# DIRECTIONS FOR THIS TASK
In the entries below, find the line with "Click the 'Best,' sign-off line" and the line with "The height and width of the screenshot is (579, 912).". Print those two and everything between them exactly, and nothing else.

------------------------------

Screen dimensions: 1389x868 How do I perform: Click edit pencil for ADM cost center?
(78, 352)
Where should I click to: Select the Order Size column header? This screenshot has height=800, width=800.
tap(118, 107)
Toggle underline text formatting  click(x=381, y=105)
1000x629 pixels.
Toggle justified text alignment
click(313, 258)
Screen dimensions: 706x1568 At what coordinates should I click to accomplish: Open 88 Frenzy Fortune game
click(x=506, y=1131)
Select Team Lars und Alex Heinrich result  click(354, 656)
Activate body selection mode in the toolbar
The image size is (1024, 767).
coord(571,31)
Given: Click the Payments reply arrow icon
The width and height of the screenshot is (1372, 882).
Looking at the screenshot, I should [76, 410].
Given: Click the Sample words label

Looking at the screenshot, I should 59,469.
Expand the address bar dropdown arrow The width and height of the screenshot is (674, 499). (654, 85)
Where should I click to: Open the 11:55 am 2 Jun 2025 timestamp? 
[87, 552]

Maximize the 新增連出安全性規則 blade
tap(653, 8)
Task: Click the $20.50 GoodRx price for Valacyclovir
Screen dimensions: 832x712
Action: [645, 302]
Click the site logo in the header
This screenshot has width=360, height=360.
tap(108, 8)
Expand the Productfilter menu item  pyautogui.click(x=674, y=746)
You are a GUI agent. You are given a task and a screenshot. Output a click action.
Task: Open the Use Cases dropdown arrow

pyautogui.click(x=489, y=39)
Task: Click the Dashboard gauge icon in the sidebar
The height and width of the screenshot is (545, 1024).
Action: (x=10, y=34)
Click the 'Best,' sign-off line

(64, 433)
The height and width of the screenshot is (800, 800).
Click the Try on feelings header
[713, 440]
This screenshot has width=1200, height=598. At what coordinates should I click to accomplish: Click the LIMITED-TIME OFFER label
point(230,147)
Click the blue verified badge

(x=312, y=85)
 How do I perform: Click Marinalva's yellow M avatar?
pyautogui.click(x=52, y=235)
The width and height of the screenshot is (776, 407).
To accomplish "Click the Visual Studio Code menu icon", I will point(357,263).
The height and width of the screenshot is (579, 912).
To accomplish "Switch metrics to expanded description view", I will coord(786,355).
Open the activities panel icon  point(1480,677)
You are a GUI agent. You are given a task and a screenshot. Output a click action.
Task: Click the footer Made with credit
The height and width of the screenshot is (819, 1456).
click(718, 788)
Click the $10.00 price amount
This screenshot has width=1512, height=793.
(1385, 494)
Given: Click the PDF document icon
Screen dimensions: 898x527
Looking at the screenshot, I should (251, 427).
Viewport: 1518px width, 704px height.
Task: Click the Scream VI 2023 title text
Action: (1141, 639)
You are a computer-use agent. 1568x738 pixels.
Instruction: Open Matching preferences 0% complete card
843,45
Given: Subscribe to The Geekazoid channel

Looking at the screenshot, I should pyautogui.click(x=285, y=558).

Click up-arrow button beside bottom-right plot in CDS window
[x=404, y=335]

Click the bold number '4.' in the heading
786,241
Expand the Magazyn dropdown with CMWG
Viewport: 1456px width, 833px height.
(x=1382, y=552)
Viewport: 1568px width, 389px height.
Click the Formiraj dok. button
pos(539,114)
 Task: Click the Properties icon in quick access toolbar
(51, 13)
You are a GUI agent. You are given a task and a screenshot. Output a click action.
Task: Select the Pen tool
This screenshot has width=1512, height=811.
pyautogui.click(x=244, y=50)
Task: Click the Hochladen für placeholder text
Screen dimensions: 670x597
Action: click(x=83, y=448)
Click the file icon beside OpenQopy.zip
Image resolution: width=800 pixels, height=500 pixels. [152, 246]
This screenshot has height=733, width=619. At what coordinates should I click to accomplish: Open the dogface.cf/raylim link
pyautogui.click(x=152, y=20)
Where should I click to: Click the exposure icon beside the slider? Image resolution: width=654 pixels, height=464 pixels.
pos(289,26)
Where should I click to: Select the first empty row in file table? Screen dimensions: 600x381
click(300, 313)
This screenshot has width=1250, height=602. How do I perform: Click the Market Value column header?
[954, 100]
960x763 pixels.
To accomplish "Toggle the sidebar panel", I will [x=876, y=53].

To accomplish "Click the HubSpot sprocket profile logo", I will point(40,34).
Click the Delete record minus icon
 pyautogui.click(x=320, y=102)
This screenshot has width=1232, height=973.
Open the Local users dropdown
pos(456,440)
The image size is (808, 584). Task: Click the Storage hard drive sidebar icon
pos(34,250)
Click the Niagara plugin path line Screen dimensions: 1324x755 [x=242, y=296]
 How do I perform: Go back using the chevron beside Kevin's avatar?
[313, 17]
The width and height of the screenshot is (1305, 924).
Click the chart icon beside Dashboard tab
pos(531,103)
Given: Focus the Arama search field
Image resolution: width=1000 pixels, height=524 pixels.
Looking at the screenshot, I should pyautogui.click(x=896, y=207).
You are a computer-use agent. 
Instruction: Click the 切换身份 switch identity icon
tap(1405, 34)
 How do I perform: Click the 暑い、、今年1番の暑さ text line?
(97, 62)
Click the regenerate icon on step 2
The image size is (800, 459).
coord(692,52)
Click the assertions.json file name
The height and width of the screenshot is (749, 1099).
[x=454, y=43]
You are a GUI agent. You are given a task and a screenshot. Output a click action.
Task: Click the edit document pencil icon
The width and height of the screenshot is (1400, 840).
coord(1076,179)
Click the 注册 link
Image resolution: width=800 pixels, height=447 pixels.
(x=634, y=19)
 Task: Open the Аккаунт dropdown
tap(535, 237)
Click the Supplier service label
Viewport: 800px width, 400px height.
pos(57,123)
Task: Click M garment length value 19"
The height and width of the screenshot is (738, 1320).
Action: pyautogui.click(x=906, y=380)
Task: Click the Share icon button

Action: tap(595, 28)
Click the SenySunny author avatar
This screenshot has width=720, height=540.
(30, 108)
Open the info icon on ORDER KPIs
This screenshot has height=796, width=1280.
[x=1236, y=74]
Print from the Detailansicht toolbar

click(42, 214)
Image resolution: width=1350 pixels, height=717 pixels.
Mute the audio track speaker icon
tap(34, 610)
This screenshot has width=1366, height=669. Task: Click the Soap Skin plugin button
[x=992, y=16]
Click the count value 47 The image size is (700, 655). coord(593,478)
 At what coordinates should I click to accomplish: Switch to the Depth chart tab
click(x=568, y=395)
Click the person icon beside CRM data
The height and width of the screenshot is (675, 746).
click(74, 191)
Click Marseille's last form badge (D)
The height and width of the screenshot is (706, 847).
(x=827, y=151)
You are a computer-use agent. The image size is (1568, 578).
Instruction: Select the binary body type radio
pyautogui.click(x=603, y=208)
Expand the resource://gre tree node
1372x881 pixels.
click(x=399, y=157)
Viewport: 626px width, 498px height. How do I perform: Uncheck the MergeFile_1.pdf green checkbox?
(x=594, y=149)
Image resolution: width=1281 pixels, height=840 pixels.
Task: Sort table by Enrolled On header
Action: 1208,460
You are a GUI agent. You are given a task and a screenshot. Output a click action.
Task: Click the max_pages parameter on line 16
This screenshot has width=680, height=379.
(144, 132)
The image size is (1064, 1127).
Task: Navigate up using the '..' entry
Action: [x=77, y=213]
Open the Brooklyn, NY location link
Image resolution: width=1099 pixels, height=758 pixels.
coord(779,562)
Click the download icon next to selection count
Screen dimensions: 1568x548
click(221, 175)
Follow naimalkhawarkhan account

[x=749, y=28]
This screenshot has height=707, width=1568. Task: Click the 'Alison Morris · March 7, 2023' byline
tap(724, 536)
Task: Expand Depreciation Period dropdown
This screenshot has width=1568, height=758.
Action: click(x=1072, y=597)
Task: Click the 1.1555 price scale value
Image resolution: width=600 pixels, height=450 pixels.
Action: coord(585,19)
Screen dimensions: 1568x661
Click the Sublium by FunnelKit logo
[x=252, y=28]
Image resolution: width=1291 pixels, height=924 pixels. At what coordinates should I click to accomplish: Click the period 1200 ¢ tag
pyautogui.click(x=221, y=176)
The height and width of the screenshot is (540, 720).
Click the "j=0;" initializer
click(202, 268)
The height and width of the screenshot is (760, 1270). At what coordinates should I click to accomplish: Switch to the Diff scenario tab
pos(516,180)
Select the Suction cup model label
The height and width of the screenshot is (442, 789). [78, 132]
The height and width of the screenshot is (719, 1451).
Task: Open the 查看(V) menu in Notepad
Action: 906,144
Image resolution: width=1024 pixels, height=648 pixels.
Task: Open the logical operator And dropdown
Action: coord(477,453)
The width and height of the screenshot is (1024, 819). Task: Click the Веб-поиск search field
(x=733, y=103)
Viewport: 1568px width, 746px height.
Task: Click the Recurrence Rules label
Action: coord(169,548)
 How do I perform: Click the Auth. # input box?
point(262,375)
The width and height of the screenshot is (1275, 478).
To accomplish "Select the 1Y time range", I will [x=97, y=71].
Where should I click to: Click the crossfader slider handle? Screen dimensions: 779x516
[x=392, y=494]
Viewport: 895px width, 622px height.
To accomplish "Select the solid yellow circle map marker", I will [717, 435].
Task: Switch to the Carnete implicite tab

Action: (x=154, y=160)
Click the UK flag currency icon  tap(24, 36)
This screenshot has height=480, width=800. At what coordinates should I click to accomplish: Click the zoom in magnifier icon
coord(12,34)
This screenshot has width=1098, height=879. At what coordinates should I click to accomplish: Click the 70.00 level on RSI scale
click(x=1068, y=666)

------------------------------

# RESULT OF THIS TASK
Click the 'Best,' sign-off line

(64, 433)
The height and width of the screenshot is (800, 800).
Click the Try on feelings header
[713, 440]
This screenshot has width=1200, height=598. At what coordinates should I click to accomplish: Click the LIMITED-TIME OFFER label
point(230,147)
Click the blue verified badge

(x=312, y=85)
 How do I perform: Click Marinalva's yellow M avatar?
pyautogui.click(x=52, y=235)
The width and height of the screenshot is (776, 407).
To accomplish "Click the Visual Studio Code menu icon", I will point(357,263).
The height and width of the screenshot is (579, 912).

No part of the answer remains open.